Please tally the lines of the listing that hold the string "dimensions", and reply with that total only.
── INFORMATION GIVEN ──
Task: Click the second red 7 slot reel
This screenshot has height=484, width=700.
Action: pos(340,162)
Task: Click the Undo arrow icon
───
── INFORMATION GIVEN ──
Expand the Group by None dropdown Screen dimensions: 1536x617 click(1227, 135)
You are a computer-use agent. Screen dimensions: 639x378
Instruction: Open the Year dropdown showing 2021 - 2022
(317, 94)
───
#### SOLUTION FOR THIS EXERCISE
2